• AÇÕES NECESSÁRIAS:
A - Transcreva do texto em estudo o trecho que começa em "32 anciãos indígenas, sobreviventes" e vai até "com a natureza.", inclusive.
B - Indique o nome indígena que, segundo o texto em estudo, Fred Kelly deu ao Papa Francisco.

• TEXTO EM ESTUDO:
━━━━━━
O Papa pediu esta sexta-feira “perdão” pelo envolvimento dos católicos na gestão de escolas residenciais para povos indígenas do Canadá, perante representantes destas comunidades, com quem se encontrou no Vaticano, confessando “indignação e vergonha”.
“Pela deplorável conduta de alguns católicos, peço perdão a Deus. Quero dizer-vos de todo o coração: estou muito entristecido. Uno-me aos bispos canadianos, para pedir-vos perdão”, referiu Francisco, no final de uma série de encontros com delegações das Primeiras Nações, Métis e Inuit, iniciados na segunda-feira.
O Papa falou de uma “colonização sem respeito” que provocou uma “tragédia” nas comunidades indígenas, separando famílias e desrespeitando identidades culturais ou valores espirituais. “Tudo isto é contrário ao Evangelho de Jesus”, sustentou.
32 anciãos indígenas, sobreviventes de escolas residenciais e jovens deslocaram-se ao Vaticano para uma “viagem histórica”, segundo a Conferência Episcopal do Canadá (CCCB, sigla em inglês).
Francisco agradeceu o testemunho dos participantes, que manifestaram o desejo de “caminhar em conjunto”, com a Igreja Católica, e elogiou a “sabedoria” da tradição indígena, com “grande amor pela família” e uma relação harmoniosa com a natureza.
“É arrepiante pensar na vontade de incutir um sentimento de inferioridade, de fazer alguém perder a sua identidade cultural, de truncar as raízes, com todas as consequências pessoais e sociais que isso implicou e continua a envolver: traumas não resolvidos, que se tornaram traumas intergeracionais”, declarou.
O Papa reafirmou a sua intenção de visitar o Canadá, em particular os territórios indígenas – apontando à data da festa litúrgica da Santa Ana, avó de Jesus (24 de julho), antes de sublinhar, em tom de brincadeira, que não iria no inverno -, para poder manifestar melhor a sua “proximidade”, e insistiu na “vergonha” que sente perante o tratamento sofrido por membros destes povos da América do Norte, que lhe apresentaram as suas histórias.
O encontro desta sexta-feira, no Palácio Apostólico do Vaticano, contou com momentos de oração, dos representantes indígenas, nas suas línguas tradicionais, que pediram pela “reconciliação e a cura” de um passado doloroso, evocando “as crianças que foram tiradas” das suas famílias.
Os participantes tiveram ainda oportunidade de apresentar expressões culturais próprias dos seus povos, com música e danças tradicionais. A audiência concluiu-se com uma troca de presentes.
Fred Kelly, conselheiro espiritual da delegação da Assembleia das Primeiras Nações no Vaticano, disse em conferência de imprensa que deu ao Papa Francisco um nome indígena: “Pena Branca”.
Igreja reconcilia-se com povos indígenas
Em outubro do último ano, o Vaticano anunciou que Francisco aceitou um convite da Conferência Episcopal do Canadá para visitar este país, inserida no processo de “reconciliação” com os povos indígenas.
━━━━━━
• SEGMENTO DE DADOS:
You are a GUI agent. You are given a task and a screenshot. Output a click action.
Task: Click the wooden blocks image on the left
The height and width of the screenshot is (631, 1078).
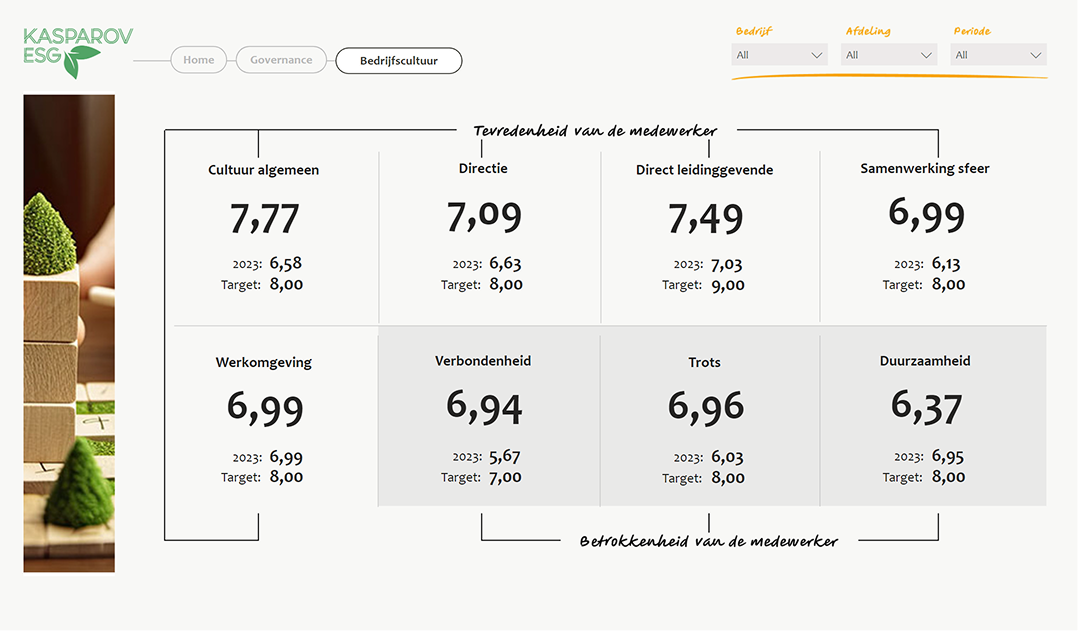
━━━━━━
• RESULTADOS DAS TAREFAS:
A -
32 anciãos indígenas, sobreviventes de escolas residenciais e jovens deslocaram-se ao Vaticano para uma “viagem histórica”, segundo a Conferência Episcopal do Canadá (CCCB, sigla em inglês).
Francisco agradeceu o testemunho dos participantes, que manifestaram o desejo de “caminhar em conjunto”, com a Igreja Católica, e elogiou a “sabedoria” da tradição indígena, com “grande amor pela família” e uma relação harmoniosa com a natureza.

B - "Pena Branca".